And...all is well in the hurricane forecasting world (no, I'm not going to explain that one).

Now, Ed, just indulge me, will ya?

Last year I went online in July to try to find information for my brother about Dennis, and ended up here, at CFHC. Never did I think that the rest of 2005 would be the "long strange trip" that it was.

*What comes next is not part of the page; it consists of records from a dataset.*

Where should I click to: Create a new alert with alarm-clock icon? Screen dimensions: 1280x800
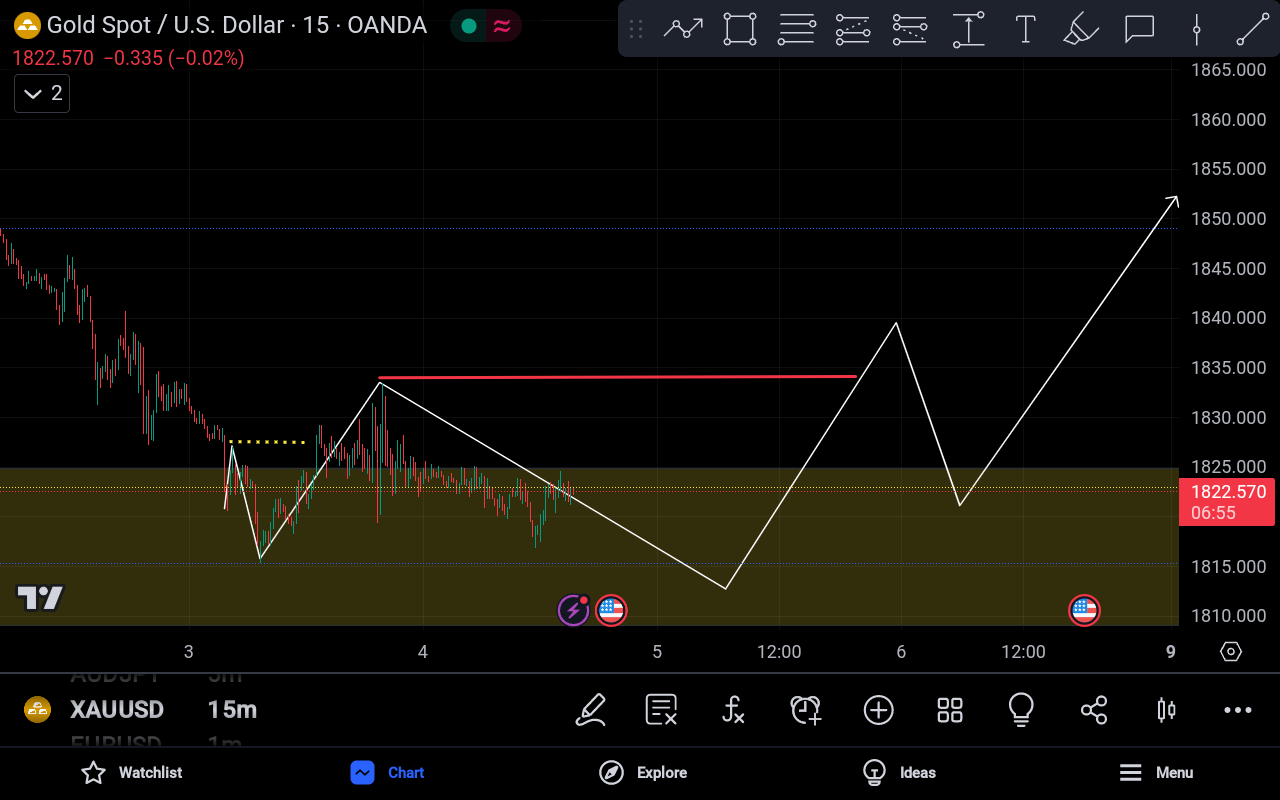(805, 710)
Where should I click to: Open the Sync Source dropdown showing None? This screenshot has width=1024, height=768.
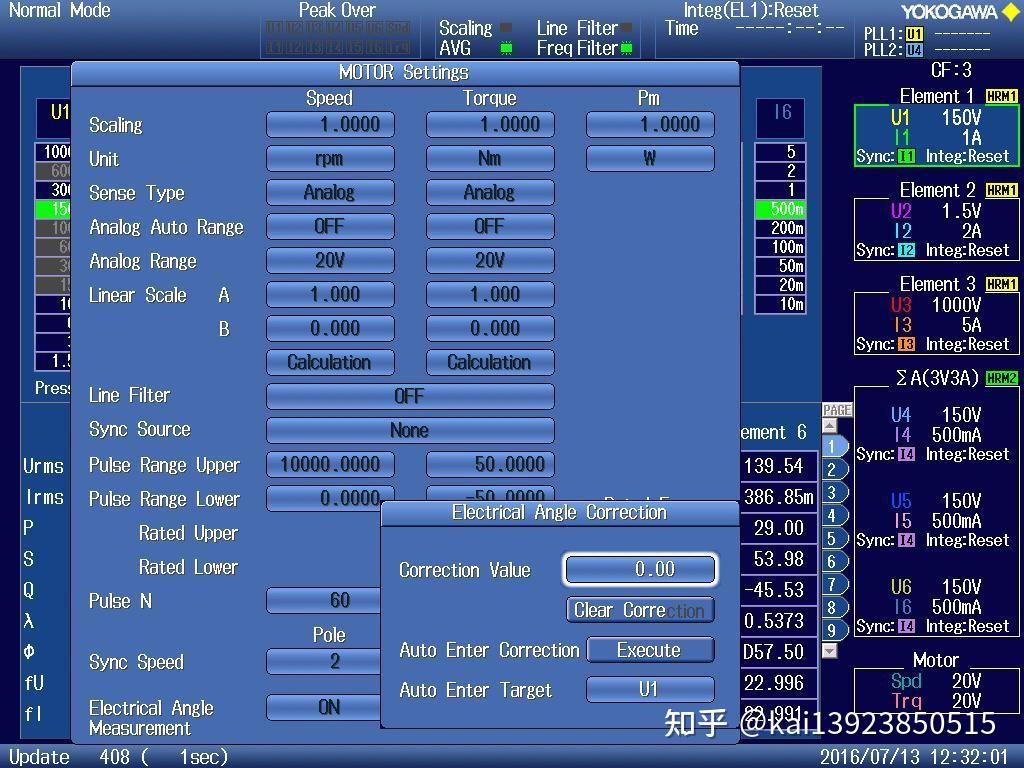pos(410,429)
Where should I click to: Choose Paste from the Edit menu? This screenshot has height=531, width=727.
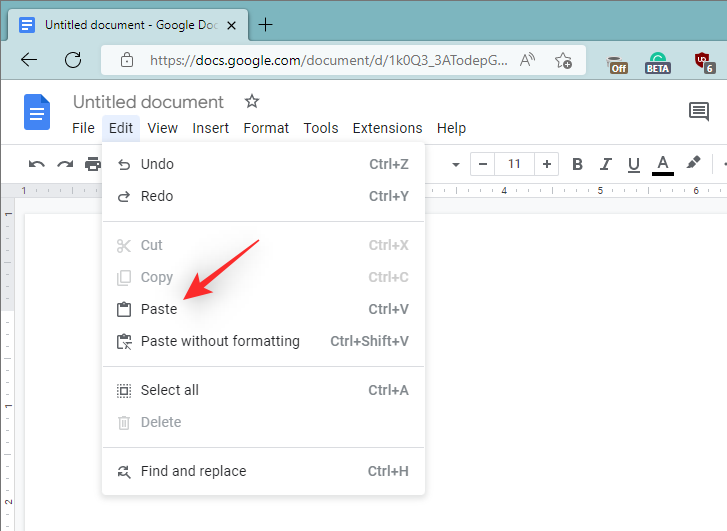coord(159,309)
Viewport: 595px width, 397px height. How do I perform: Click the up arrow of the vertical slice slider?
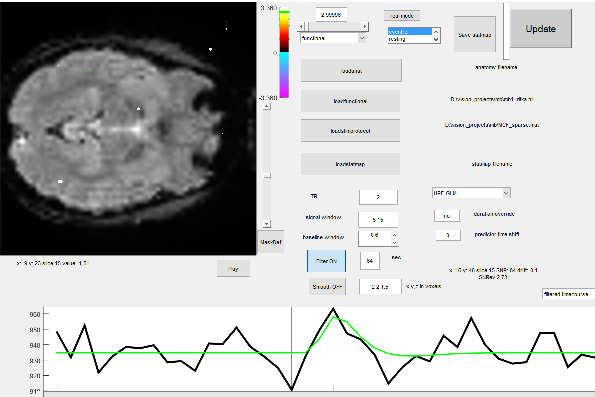(267, 107)
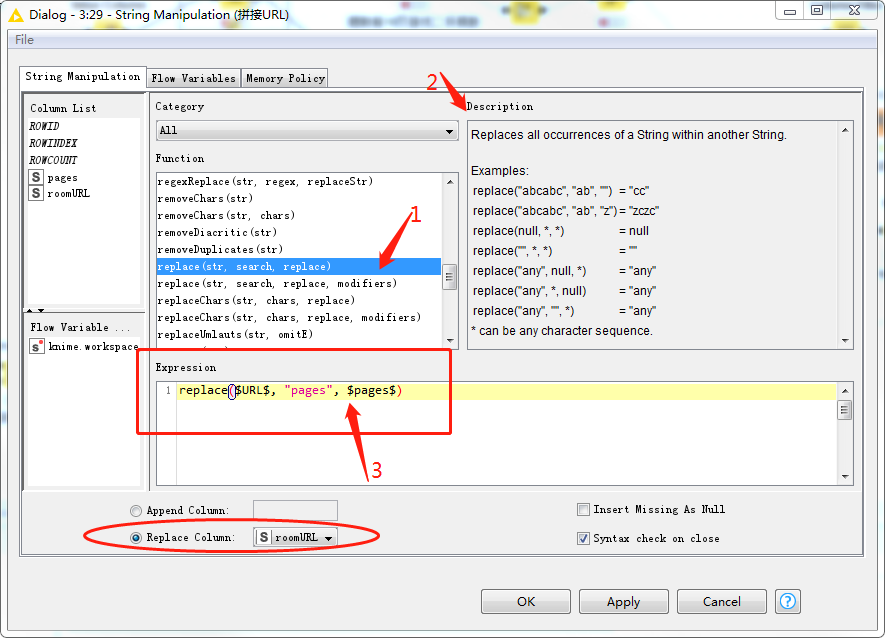
Task: Select the Append Column radio button
Action: (136, 510)
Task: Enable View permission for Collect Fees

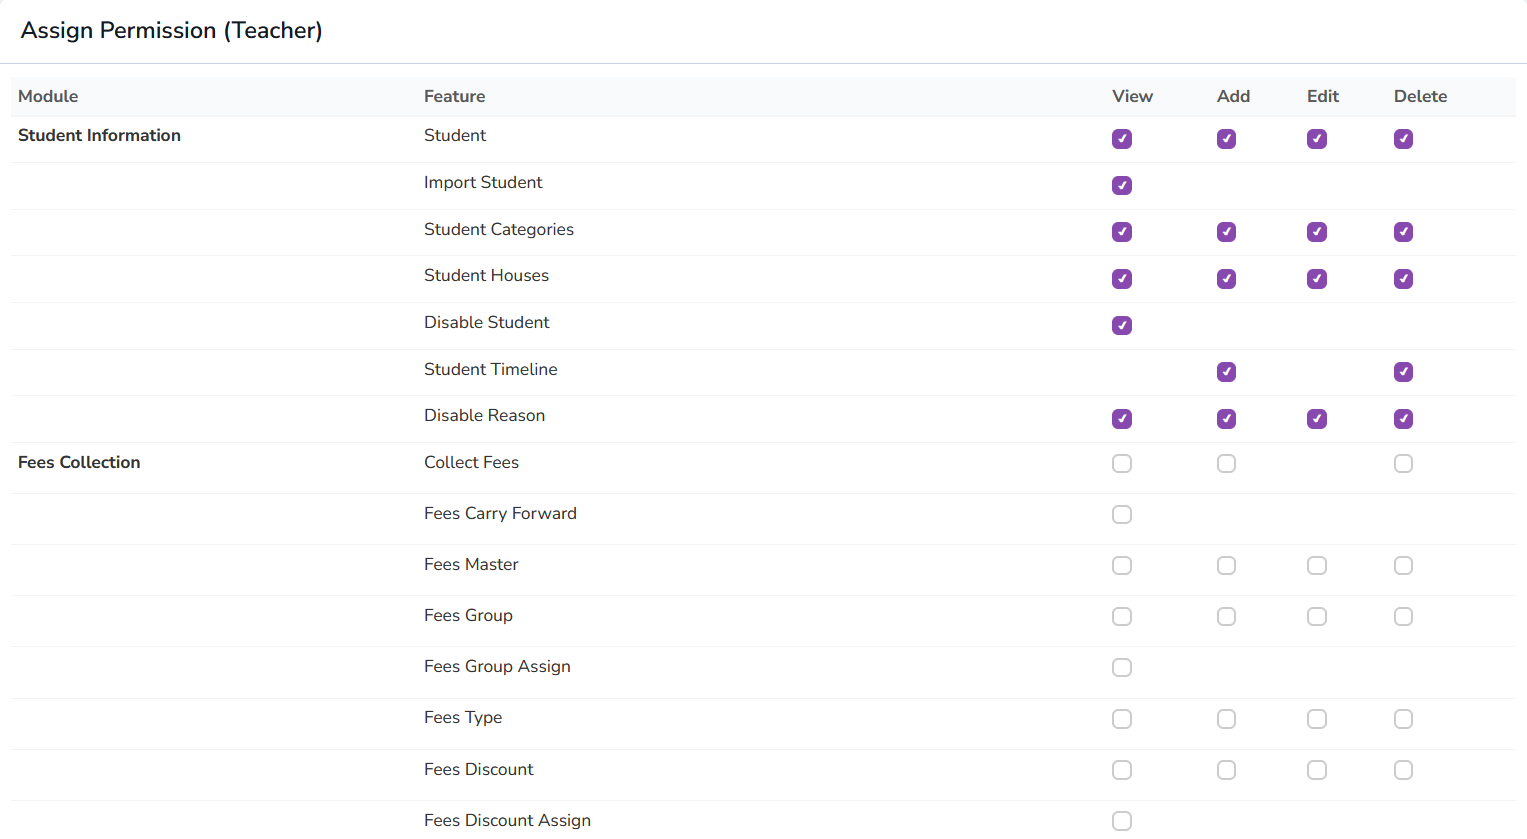Action: 1122,464
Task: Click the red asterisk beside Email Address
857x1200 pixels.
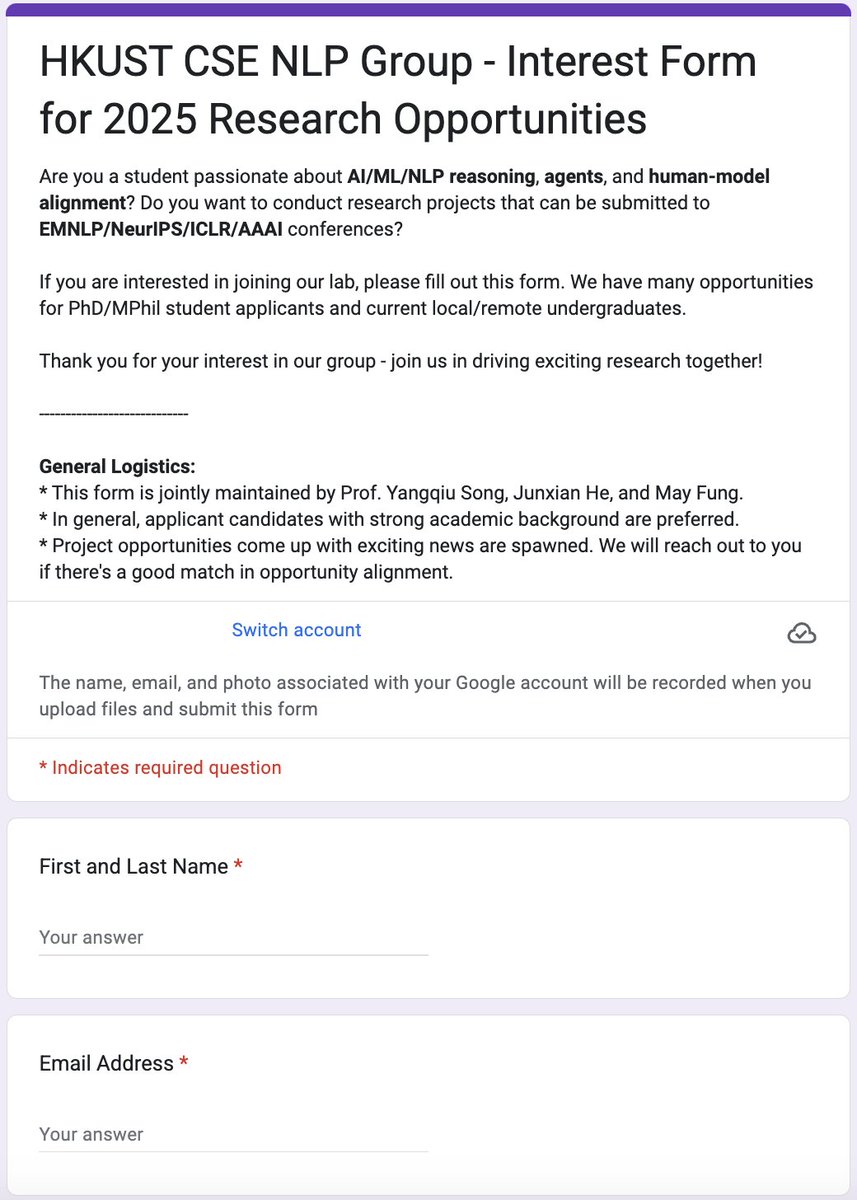Action: coord(184,1063)
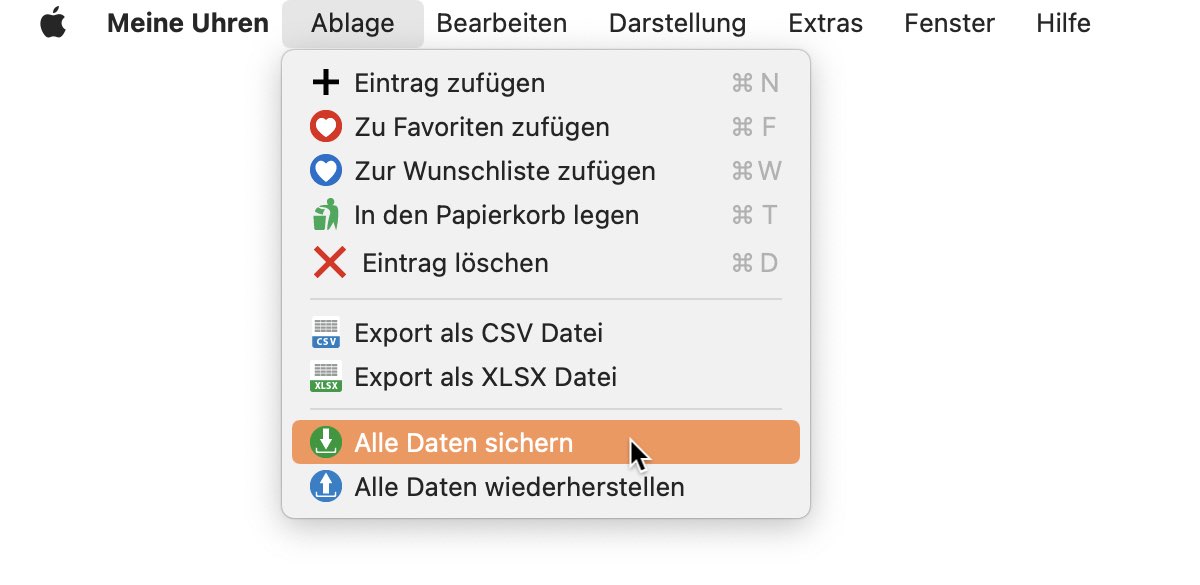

Now, I'm here deliberately, happily, on my own, having (hopefully) learned a lot, and even though I'm still dealing with the aftermath of Katrina on my family and friends, being here, right at the start of a hurricane season, for the very first time, feels right. I'm still very unsure of my place in this new world, not being a met, but I'm on board, anyway!

* * * * * * *

Update -- the NRL designation has switched to NONAME. Not sure when that occured. It looks like convection tried to wrap around the west, then it was sheared away. But perhaps we will have the first named storm of the eastpac season, not too far away. A very recent quikscat (1707Z) shows some surface wind vectors that qualify, in a fairly well-defined LLC. However the descending scan shows much weaker surface winds.

Could someone with met experience explain the difference in the ascending and descending quikscat. I often see differences between the two views; is this due to the viewing angle?

--------------------
Katrina's Surge: http://www.wunderground.com/hurricane/Katrinas_surge_contents.asp

Edited by Margie (Sat May 27 2006 01:25 PM)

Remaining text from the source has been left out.